Learn about delayed-onset PTSD, its symptoms, typical triggers, and available treatments.
Post-traumatic stress disorder (PTSD) is a mental health disorder that occurs after a person witnesses or experiences a distressing event. A serious condition, PTSD causes persistent emotional and physical reactions to traumatic memories.
While it's common to experience shock, fear, or anxiety following a traumatic event, some people may not experience symptoms for months or even years. This is considered PTSD with delayed expression, also called delayed-onset PTSD.
Left untreated, PTSD can have severe long-term consequences, affecting school, work, relationships, and the ability to function normally. However, recognizing the signs and getting treatment can help individuals reduce their symptoms and regain control of their life.
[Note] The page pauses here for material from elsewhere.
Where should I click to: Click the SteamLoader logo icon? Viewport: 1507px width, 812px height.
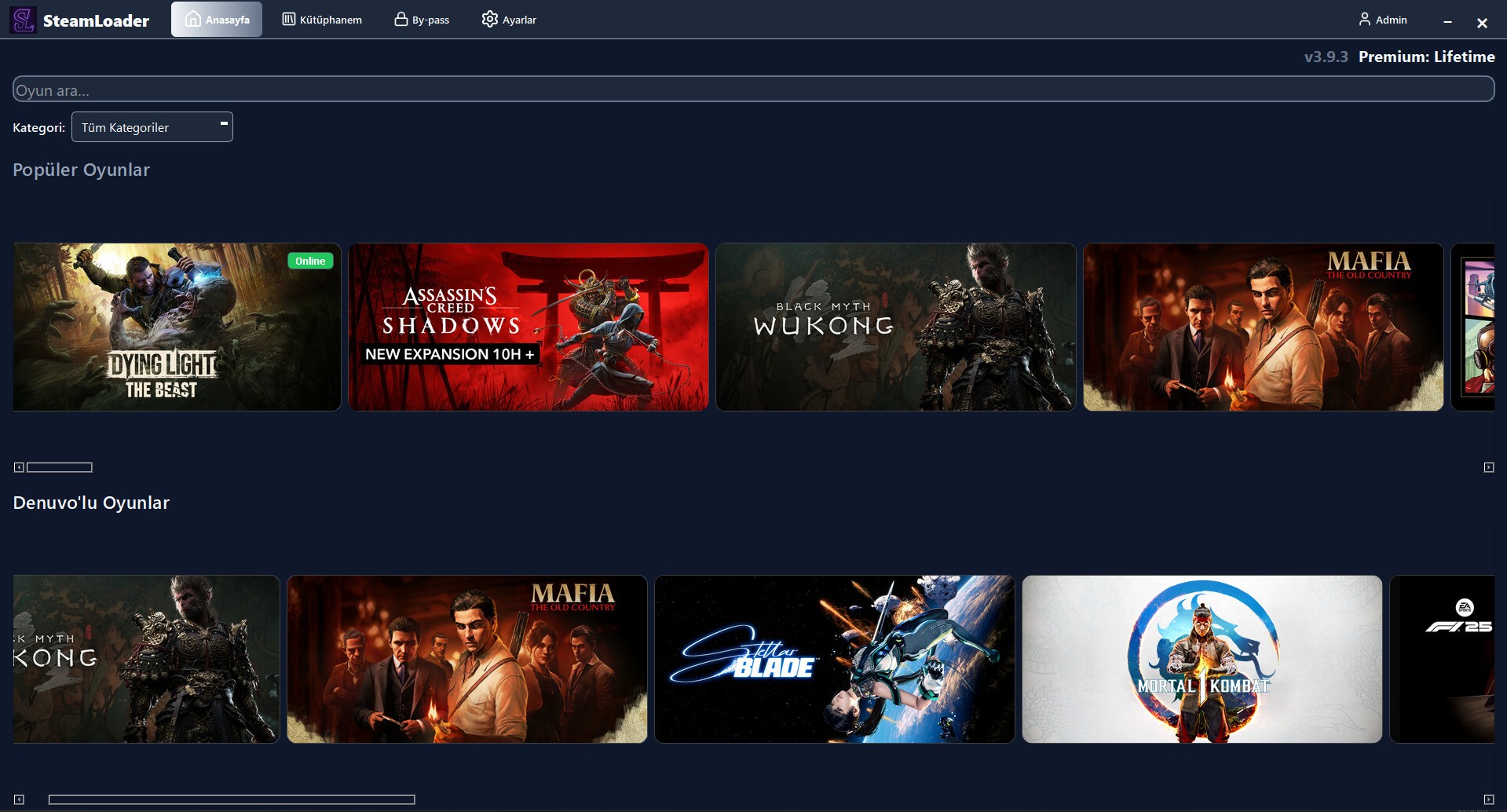coord(23,20)
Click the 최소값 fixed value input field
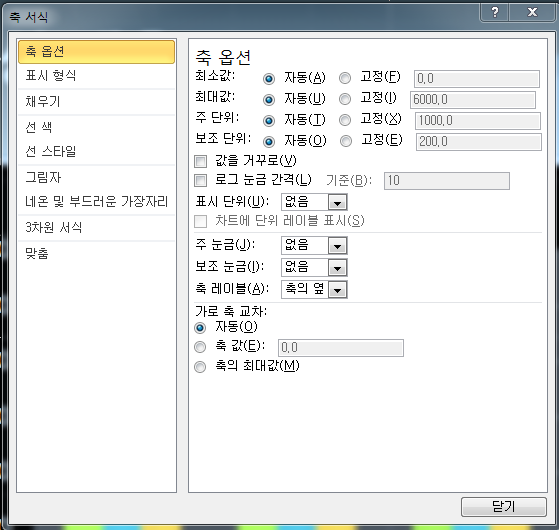The width and height of the screenshot is (559, 530). pyautogui.click(x=477, y=79)
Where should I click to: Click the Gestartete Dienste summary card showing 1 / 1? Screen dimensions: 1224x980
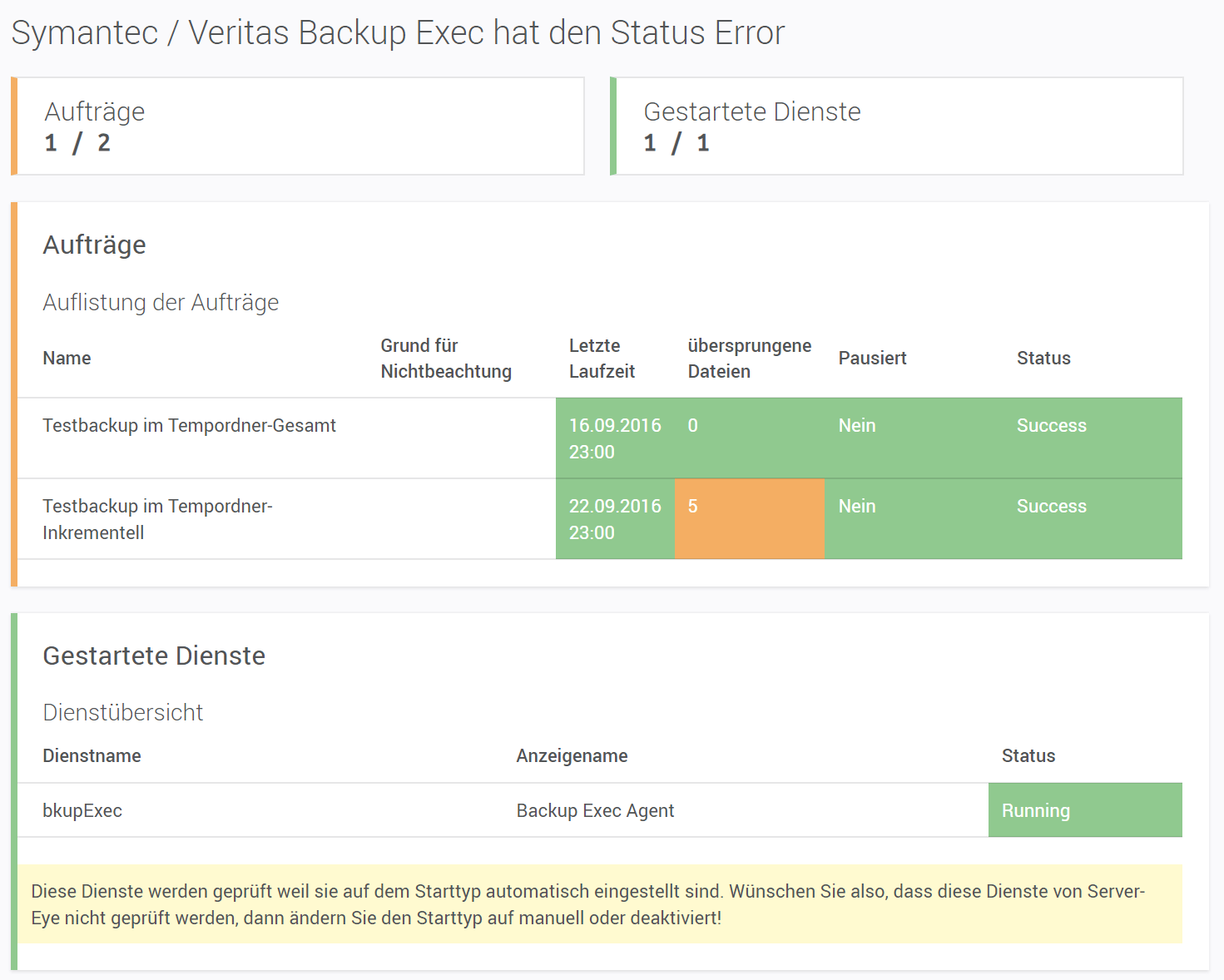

What Is Delayed-Onset PTSD?
While sometimes referred to as delayed-onset PTSD, the technical definition is PTSD with delayed expression. PTSD is considered delayed if symptoms do not appear for at least six months following a traumatic event. In some cases, it can even take years for a trauma response to develop.
Examples of traumatic events that can cause PTSD include childhood abuse, motor vehicle accidents, natural disasters, warfare, losing a loved one, or witnessing a violent crime. People who develop PTSD with delayed expression can suddenly experience symptoms such as sleep disturbances, anxiety, or flashbacks without warning.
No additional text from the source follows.